**Task objective**
Nothing but the lines from the start of the entries through the line containing "You are a computer-use agent. The" should appear in the answer, each given exactly.

**Provided material**
---*---

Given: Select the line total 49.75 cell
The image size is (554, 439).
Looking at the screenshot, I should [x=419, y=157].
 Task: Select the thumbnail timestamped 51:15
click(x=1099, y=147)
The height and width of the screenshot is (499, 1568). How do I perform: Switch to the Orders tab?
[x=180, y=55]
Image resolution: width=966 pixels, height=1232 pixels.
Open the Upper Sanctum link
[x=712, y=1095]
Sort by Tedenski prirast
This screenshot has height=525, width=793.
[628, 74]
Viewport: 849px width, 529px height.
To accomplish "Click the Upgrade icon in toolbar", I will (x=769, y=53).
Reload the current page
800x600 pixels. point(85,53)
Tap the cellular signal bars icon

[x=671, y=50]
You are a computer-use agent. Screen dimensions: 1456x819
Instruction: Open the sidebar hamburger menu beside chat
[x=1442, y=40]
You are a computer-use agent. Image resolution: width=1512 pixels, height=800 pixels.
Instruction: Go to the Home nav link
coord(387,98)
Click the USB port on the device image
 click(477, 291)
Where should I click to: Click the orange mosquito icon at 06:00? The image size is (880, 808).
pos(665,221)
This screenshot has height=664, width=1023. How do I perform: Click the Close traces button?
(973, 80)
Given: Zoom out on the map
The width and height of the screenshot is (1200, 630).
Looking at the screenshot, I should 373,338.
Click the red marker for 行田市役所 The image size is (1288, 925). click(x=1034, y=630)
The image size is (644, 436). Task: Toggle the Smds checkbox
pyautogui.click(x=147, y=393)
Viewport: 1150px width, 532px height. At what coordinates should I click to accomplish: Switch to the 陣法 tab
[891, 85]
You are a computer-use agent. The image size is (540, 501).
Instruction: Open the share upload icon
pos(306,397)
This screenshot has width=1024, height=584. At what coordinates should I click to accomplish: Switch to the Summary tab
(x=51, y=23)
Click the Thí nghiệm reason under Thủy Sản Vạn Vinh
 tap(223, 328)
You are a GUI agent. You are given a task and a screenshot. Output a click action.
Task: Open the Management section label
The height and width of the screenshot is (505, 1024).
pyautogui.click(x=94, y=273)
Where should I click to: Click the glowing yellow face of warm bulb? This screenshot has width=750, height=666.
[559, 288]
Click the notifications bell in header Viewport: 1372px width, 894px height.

---*---

**Exercise output**
Given: Select the line total 49.75 cell
The image size is (554, 439).
Looking at the screenshot, I should [x=419, y=157].
 Task: Select the thumbnail timestamped 51:15
click(x=1099, y=147)
The height and width of the screenshot is (499, 1568). How do I perform: Switch to the Orders tab?
[x=180, y=55]
Image resolution: width=966 pixels, height=1232 pixels.
Open the Upper Sanctum link
[x=712, y=1095]
Sort by Tedenski prirast
This screenshot has height=525, width=793.
[628, 74]
Viewport: 849px width, 529px height.
To accomplish "Click the Upgrade icon in toolbar", I will (x=769, y=53).
Reload the current page
800x600 pixels. point(85,53)
Tap the cellular signal bars icon

[x=671, y=50]
You are a computer-use agent. Screen dimensions: 1456x819
Instruction: Open the sidebar hamburger menu beside chat
[x=1442, y=40]
You are a computer-use agent. Image resolution: width=1512 pixels, height=800 pixels.
Instruction: Go to the Home nav link
coord(387,98)
Click the USB port on the device image
 click(477, 291)
Where should I click to: Click the orange mosquito icon at 06:00? The image size is (880, 808).
pos(665,221)
This screenshot has height=664, width=1023. How do I perform: Click the Close traces button?
(973, 80)
Given: Zoom out on the map
The width and height of the screenshot is (1200, 630).
Looking at the screenshot, I should 373,338.
Click the red marker for 行田市役所 The image size is (1288, 925). click(x=1034, y=630)
The image size is (644, 436). Task: Toggle the Smds checkbox
pyautogui.click(x=147, y=393)
Viewport: 1150px width, 532px height. At what coordinates should I click to accomplish: Switch to the 陣法 tab
[891, 85]
You are a computer-use agent. The image size is (540, 501).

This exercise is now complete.